### What is asked
Copy the data below word for word, everything from the line containing "Click the WeChat Pay logo" down to the line containing "will (421, 49).", both included.

### Provided records
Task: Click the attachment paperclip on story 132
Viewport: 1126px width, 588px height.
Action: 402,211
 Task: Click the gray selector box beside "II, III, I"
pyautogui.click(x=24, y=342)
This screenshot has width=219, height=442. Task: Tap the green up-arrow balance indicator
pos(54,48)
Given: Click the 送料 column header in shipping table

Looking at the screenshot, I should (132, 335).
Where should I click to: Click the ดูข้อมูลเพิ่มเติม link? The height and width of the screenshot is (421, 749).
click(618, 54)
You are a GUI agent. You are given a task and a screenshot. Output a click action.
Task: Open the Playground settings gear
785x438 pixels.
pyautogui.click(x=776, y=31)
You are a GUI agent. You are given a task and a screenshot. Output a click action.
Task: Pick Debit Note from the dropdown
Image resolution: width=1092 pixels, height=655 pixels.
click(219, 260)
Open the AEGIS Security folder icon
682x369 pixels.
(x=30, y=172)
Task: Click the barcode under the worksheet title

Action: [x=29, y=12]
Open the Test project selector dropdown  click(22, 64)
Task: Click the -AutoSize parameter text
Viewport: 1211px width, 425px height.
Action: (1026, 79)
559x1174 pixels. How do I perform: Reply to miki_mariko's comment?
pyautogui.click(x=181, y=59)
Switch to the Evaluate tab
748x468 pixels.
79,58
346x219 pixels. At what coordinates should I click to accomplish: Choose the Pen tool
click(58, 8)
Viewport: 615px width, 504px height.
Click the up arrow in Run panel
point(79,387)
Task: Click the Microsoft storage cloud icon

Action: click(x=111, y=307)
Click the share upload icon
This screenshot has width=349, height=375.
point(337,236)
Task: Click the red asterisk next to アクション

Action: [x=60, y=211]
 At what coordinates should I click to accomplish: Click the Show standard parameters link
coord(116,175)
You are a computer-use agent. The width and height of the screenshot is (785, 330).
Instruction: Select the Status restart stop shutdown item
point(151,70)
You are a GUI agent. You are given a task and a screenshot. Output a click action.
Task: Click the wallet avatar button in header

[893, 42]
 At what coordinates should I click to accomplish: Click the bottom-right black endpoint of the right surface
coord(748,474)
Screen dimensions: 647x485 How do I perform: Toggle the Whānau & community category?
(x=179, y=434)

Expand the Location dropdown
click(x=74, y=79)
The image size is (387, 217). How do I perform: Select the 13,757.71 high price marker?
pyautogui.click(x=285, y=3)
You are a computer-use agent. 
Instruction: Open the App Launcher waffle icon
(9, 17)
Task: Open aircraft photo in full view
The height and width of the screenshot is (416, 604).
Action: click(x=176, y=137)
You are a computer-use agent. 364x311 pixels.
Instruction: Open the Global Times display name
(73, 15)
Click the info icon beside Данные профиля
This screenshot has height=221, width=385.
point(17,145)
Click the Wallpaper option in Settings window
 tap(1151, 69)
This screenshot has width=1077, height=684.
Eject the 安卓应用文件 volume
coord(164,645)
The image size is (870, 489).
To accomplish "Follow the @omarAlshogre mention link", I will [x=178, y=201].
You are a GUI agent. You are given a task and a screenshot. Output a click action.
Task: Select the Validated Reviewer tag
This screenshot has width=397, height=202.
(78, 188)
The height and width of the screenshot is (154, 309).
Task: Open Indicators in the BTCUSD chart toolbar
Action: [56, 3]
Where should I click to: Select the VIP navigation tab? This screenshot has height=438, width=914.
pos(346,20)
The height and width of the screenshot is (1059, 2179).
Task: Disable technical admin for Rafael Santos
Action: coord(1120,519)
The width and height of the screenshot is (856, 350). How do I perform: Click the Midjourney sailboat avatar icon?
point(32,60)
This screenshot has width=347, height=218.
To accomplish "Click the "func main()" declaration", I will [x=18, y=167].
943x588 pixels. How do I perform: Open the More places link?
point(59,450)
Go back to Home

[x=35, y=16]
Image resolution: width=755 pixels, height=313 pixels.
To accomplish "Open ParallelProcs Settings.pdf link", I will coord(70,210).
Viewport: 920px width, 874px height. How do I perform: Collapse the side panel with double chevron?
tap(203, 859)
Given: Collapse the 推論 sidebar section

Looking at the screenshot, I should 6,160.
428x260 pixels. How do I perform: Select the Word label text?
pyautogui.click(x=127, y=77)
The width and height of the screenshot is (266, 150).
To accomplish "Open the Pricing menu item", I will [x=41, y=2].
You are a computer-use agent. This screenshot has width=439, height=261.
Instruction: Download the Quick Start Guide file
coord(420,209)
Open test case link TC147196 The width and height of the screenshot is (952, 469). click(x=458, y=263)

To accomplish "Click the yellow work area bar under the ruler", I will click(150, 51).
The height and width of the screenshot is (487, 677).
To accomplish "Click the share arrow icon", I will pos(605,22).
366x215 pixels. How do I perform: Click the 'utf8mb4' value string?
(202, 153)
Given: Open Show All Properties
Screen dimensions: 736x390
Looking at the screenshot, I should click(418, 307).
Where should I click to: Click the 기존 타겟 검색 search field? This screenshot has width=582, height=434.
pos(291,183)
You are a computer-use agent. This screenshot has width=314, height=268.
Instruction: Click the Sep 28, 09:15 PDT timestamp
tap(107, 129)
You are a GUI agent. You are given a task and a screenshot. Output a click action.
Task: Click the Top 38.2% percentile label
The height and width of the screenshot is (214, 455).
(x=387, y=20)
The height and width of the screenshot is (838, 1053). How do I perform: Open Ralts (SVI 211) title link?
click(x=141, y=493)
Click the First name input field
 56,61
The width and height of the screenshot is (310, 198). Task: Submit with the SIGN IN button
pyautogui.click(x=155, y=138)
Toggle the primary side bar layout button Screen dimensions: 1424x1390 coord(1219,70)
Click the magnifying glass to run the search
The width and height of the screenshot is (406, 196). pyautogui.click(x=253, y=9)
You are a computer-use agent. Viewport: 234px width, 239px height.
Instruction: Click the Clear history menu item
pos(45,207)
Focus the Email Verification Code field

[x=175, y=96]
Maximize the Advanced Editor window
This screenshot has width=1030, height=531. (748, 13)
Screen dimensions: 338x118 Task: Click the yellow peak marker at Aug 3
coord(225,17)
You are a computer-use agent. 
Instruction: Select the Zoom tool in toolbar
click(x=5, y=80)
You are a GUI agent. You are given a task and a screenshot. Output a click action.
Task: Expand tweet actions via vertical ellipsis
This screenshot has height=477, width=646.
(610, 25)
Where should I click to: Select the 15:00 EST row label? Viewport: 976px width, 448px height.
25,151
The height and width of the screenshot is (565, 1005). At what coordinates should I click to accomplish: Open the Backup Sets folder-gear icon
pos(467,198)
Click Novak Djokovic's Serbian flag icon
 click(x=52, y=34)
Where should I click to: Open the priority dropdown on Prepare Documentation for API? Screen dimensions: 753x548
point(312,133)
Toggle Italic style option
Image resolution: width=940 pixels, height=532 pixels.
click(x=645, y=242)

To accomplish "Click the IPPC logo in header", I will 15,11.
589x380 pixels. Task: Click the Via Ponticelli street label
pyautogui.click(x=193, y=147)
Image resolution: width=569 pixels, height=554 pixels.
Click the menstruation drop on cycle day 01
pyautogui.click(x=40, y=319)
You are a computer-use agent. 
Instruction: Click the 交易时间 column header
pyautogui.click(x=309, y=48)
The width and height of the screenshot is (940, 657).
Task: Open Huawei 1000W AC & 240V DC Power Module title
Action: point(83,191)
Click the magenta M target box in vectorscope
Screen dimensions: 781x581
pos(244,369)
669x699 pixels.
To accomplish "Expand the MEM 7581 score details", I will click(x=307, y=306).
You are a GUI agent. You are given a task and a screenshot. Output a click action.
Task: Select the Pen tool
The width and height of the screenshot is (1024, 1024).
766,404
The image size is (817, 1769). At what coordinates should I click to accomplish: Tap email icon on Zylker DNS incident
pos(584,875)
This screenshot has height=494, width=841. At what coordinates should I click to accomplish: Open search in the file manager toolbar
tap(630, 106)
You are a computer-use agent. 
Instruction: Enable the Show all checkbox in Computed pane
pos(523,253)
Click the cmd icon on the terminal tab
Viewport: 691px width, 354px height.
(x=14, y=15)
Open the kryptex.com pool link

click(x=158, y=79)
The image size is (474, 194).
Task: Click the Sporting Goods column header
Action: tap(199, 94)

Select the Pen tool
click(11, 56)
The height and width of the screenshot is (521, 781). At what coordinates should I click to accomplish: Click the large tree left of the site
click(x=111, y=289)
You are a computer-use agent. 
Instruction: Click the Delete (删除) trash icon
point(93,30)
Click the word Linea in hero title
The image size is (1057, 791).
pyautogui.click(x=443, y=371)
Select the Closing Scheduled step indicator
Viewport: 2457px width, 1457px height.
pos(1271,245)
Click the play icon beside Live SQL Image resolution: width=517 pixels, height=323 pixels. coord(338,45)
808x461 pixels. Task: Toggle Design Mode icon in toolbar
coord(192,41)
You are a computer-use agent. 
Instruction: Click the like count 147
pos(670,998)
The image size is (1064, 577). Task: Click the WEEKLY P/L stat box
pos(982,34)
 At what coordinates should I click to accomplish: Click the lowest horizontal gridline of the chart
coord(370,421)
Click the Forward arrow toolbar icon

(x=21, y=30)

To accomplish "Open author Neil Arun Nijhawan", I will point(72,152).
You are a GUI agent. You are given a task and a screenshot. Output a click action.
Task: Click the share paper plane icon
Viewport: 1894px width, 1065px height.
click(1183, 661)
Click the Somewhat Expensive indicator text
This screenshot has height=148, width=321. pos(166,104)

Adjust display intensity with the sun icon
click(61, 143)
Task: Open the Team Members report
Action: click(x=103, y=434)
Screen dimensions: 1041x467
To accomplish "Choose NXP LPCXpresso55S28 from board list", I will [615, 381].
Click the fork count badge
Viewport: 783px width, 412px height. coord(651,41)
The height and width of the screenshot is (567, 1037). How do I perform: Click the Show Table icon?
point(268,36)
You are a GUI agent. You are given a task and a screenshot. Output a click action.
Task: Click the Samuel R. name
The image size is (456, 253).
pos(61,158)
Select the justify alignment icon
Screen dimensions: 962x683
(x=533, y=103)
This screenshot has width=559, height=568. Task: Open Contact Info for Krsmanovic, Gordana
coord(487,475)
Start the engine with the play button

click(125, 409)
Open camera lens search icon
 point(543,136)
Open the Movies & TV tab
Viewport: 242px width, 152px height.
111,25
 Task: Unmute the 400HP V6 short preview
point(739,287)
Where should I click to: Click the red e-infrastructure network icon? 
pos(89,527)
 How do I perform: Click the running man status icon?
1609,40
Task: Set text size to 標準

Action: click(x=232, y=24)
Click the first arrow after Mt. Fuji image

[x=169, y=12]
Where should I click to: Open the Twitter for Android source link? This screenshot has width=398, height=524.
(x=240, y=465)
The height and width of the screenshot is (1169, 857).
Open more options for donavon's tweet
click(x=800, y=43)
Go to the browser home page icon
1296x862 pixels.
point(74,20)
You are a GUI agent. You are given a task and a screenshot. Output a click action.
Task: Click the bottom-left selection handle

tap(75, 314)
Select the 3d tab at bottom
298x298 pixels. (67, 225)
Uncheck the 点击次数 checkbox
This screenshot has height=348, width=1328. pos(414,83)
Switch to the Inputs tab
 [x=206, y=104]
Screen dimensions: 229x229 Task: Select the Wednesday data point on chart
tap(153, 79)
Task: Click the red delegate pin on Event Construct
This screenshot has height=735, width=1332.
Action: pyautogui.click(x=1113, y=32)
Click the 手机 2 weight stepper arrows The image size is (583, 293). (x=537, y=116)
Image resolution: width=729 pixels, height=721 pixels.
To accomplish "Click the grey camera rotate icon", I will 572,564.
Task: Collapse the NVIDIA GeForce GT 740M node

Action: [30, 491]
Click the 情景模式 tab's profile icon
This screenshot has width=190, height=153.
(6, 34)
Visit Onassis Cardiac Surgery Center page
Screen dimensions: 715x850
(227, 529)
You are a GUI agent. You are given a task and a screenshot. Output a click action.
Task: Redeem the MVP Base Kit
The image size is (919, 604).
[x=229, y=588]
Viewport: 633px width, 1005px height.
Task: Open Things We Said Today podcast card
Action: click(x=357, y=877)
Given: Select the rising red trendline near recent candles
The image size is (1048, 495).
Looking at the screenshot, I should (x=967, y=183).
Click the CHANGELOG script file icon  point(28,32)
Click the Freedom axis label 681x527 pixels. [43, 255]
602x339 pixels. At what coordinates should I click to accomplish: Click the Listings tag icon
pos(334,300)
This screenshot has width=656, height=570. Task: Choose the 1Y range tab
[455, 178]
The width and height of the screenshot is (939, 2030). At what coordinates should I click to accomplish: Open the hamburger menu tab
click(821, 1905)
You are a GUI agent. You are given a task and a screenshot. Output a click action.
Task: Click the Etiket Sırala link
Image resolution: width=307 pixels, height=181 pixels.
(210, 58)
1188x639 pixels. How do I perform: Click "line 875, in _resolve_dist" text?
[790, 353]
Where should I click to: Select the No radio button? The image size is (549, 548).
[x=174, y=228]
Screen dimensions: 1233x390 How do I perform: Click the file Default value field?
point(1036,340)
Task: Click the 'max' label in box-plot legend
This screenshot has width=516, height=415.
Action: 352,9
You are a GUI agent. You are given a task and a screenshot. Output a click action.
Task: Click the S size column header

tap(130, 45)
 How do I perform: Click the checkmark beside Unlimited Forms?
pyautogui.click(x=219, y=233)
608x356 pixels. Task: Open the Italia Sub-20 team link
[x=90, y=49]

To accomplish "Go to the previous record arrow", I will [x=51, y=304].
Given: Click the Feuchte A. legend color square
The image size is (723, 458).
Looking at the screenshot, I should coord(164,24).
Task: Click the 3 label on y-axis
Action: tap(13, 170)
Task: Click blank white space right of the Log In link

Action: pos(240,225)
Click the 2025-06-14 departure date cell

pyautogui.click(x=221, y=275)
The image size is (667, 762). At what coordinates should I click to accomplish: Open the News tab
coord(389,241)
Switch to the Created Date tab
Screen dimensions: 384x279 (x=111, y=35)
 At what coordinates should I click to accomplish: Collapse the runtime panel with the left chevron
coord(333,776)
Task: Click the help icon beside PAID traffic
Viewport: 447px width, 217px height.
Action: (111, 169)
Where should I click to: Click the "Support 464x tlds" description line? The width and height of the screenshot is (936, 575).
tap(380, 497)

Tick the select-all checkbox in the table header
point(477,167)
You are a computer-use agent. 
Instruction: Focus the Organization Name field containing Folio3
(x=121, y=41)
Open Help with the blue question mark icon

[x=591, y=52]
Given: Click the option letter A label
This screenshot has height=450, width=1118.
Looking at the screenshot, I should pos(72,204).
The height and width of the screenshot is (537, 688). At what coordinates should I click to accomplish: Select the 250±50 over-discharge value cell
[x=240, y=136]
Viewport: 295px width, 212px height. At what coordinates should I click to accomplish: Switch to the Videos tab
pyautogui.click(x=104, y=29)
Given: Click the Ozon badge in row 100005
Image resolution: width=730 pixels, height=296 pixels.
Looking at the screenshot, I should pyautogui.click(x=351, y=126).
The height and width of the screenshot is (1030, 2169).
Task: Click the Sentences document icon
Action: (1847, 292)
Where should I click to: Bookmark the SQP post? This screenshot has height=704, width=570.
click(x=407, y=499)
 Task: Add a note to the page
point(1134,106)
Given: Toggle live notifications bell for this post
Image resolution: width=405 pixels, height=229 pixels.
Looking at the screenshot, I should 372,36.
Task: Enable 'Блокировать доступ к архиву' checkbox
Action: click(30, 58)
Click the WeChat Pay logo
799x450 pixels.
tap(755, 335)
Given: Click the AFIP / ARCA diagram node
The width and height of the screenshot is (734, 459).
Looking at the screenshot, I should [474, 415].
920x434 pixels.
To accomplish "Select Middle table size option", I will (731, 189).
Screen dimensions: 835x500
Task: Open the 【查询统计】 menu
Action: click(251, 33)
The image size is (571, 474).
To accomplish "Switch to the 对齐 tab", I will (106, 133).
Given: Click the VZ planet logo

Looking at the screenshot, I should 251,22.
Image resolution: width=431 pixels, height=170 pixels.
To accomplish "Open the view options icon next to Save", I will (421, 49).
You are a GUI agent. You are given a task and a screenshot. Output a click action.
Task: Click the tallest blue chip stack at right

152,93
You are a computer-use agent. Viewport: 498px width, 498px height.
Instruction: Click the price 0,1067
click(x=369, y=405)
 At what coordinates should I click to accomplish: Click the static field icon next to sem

### Solution for this exercise
Click the WeChat Pay logo
799x450 pixels.
tap(755, 335)
Given: Click the AFIP / ARCA diagram node
The width and height of the screenshot is (734, 459).
Looking at the screenshot, I should [474, 415].
920x434 pixels.
To accomplish "Select Middle table size option", I will (731, 189).
Screen dimensions: 835x500
Task: Open the 【查询统计】 menu
Action: click(251, 33)
The image size is (571, 474).
To accomplish "Switch to the 对齐 tab", I will (106, 133).
Given: Click the VZ planet logo

Looking at the screenshot, I should 251,22.
Image resolution: width=431 pixels, height=170 pixels.
To accomplish "Open the view options icon next to Save", I will (421, 49).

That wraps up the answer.